> [Exercices]:
1) Relevez toutes les personnes désignées par leur nom dans le texte sur le bitume des Landes.
2) Recopiez tel quel, dans le texte sur le bitume des Landes, le passage qui va de « Extrait de la carte géologique » jusqu’à « Galabert - 1831. ».

> [Bloc de texte]:
◆ ◆ ◆ ◆ ◆
Extrait de la carte géologique du département des Landes de Eugène Jacquot -1873
C’est ainsi qu’il
existait là, sur le penchant de deux collines allant du SE au NO depuis
Bastennes jusqu'à Gaugacq , « l'espace d'une lieue, sous 1,5 à 2
pieds de terre végétale et 2 pieds de sable quartzeux, plusieurs couches de 2,5
pieds d'épaisseur de molasses agglutinés par du bitume, séparées par du sable ».
Extrait de la carte minéralogique des Pyrénées de Louis Galabert - 1831.
Depuis Dax, un certain Duché de Vanci,
gentilhomme accompagnant et relatant le voyage de Philippe d’Anjou appelé au
trône d’Espagne, écrivait le 2 février 1701 :
« Un capucin
nous dit, en parlant de ce qu’il y avait de curieux à voir dans le pays, qu’à trois
lieues de Dax, en un lieu nommé GOYAC, dans les Landes, qui est à M. de
Sourdis, on avait trouvé, depuis trois ans, des sources de bitume, qu’il nous
nomme bitumières, ce qui doit produire un grand profit. Ce bitume est une
liqueur qui sort de la terre, et qui, étant fondue, se transporte dans les
barriques. On s’en sert pour enduire les vaisseaux, au lieu de goudron, et
l’usage en est beaucoup meilleur. Il nous dit qu’il y avait dès à présent
dix-sept fourneaux qui travaillaient ; et que chaque fourneau fondait de
dix-huit à vingt barriques par jour ; que chaque barrique contenait deux
quintaux et demi, et que le quintal se vendait dix écus ; cela étant,
voilà une belle découverte que l’on a faite ».
Une lettre de M. Arnoul à M de
Pontchartrain contrôleur général en juillet 1700 (Archives de Bayonne)
indiquait :
« C’est
un bitume mêlé de terre que la force du feu sépare et liquéfie, et pour le
raffiner on met dans un fourneau une couche de vois qui lève un peu sur le
derrière et le bout de devant aboutit dans un conduit ou réservoir ; sur
cette couche de bois on met une couche de mine et on fait de cette manière
diverses couches de bois et de mine jusqu’à ce que le fourneau soit plein.
◆ ◆ ◆ ◆ ◆
> [Données fournies]:

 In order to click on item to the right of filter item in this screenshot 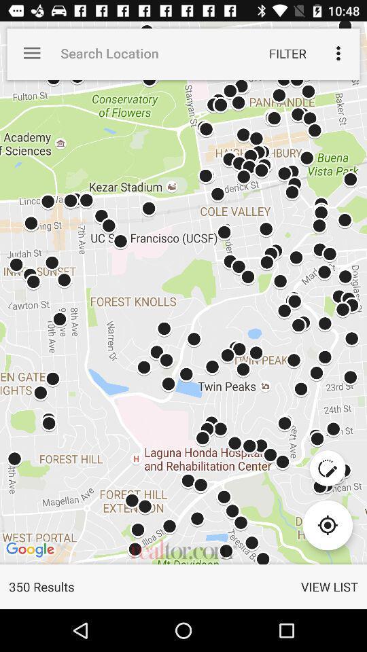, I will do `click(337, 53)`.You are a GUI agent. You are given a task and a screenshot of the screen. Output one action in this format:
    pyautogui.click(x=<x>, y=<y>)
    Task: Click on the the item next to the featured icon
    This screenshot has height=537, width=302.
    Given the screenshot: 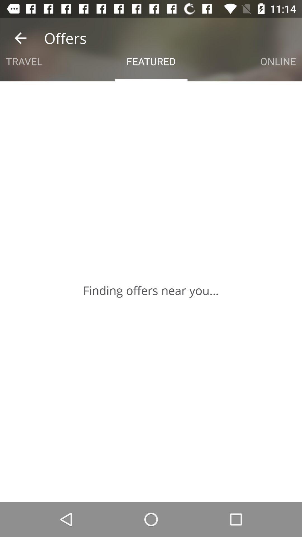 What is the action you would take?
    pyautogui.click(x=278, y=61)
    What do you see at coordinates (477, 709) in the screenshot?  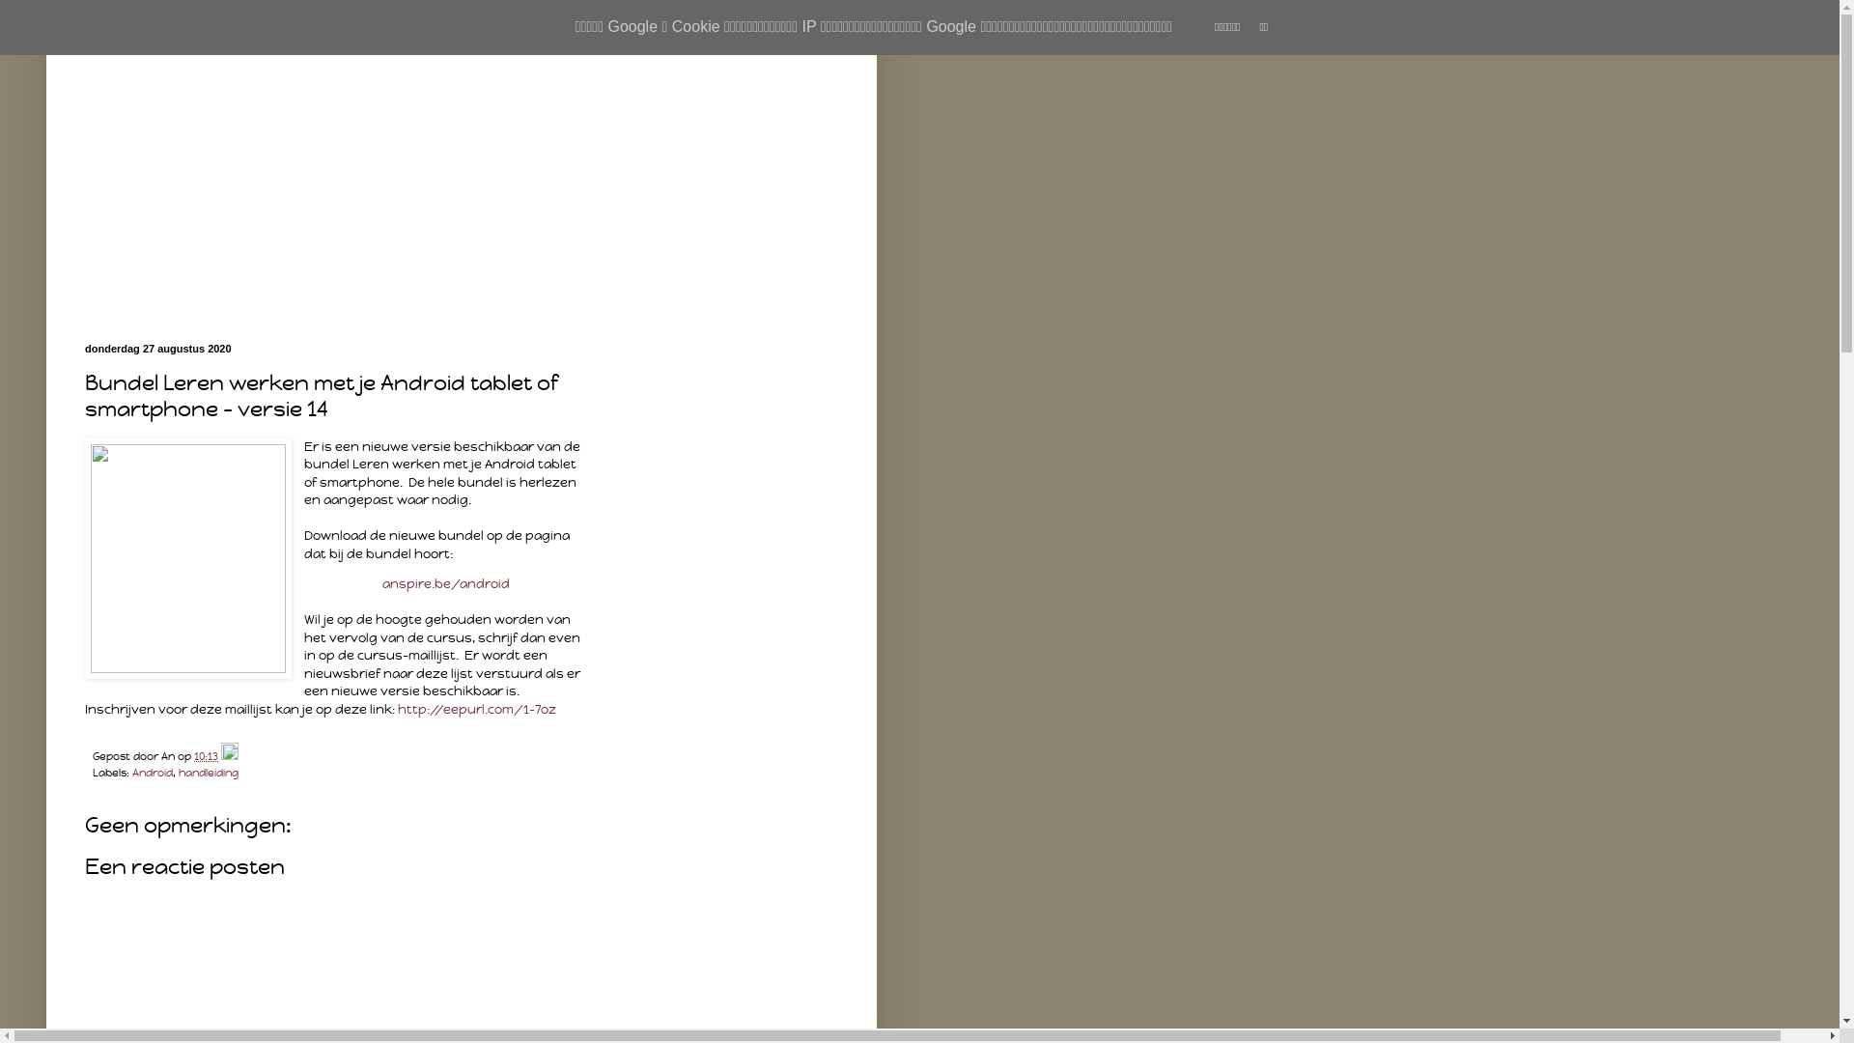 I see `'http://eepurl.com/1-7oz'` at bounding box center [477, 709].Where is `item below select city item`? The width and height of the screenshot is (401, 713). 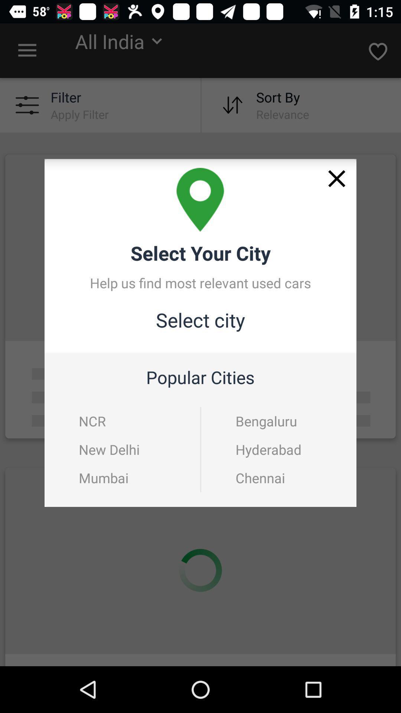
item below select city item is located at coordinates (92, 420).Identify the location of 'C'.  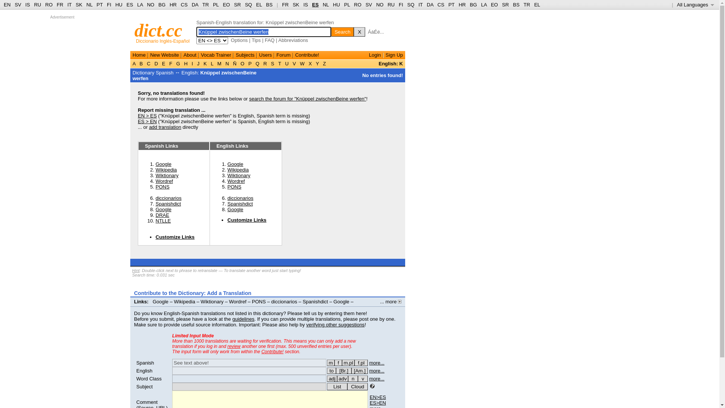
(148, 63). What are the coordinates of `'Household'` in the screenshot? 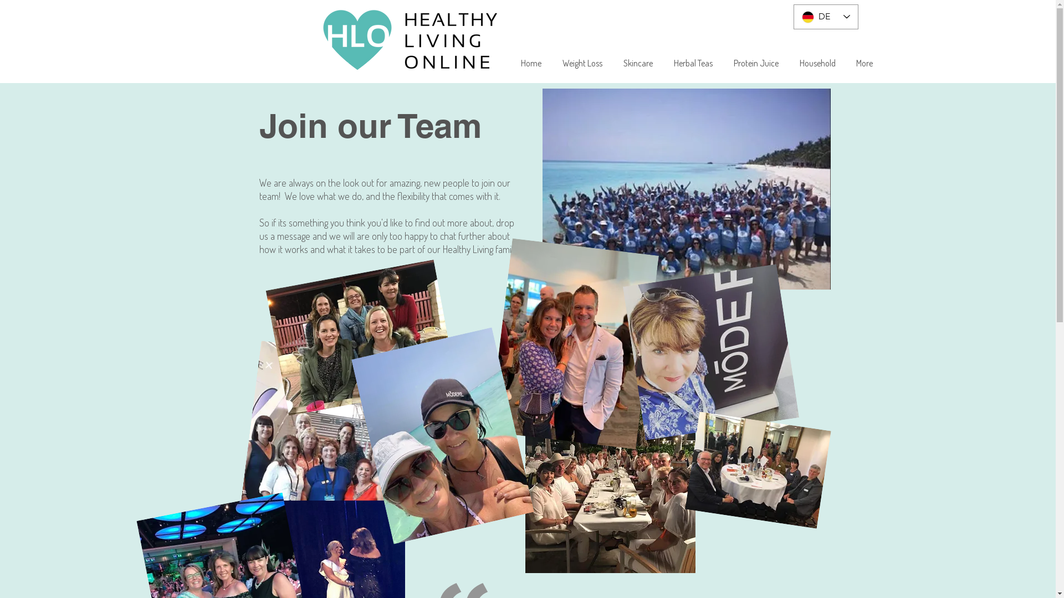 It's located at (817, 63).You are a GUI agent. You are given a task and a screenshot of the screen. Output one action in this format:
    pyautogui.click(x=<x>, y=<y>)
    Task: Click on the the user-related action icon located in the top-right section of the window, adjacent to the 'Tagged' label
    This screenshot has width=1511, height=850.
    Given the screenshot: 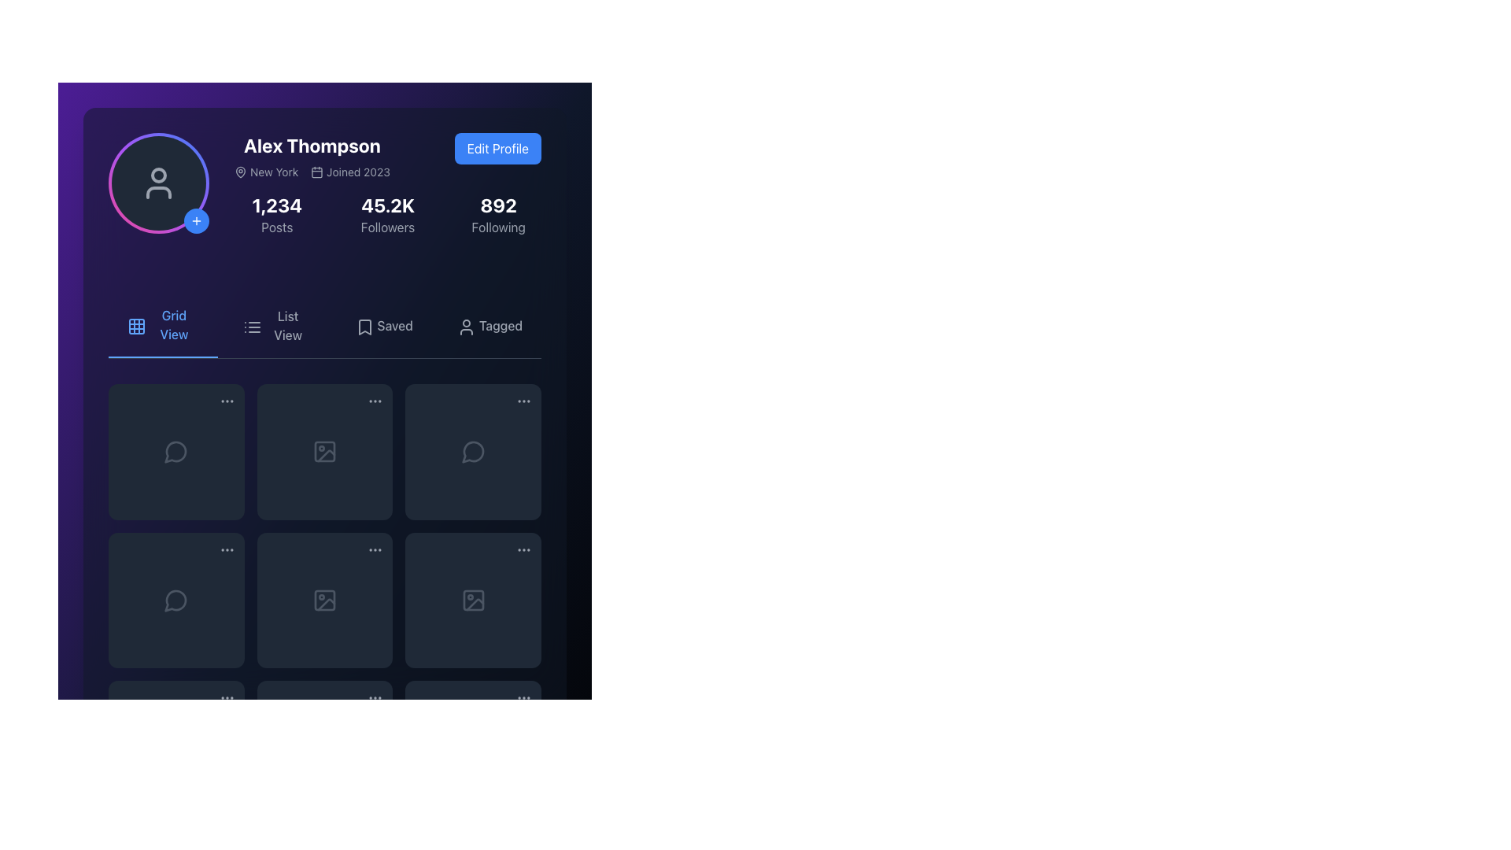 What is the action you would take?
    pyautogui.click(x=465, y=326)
◆ ◆ ◆ ◆ ◆
> [Solutions par exercice]:
1)
- Eugène Jacquot
- Louis Galabert
- Duché de Vanci
- Philippe d’Anjou
- M. de Sourdis
- M. Arnoul
- M de Pontchartrain

2)
Extrait de la carte géologique du département des Landes de Eugène Jacquot -1873
C’est ainsi qu’il
existait là, sur le penchant de deux collines allant du SE au NO depuis
Bastennes jusqu'à Gaugacq , « l'espace d'une lieue, sous 1,5 à 2
pieds de terre végétale et 2 pieds de sable quartzeux, plusieurs couches de 2,5
pieds d'épaisseur de molasses agglutinés par du bitume, séparées par du sable ».
Extrait de la carte minéralogique des Pyrénées de Louis Galabert - 1831.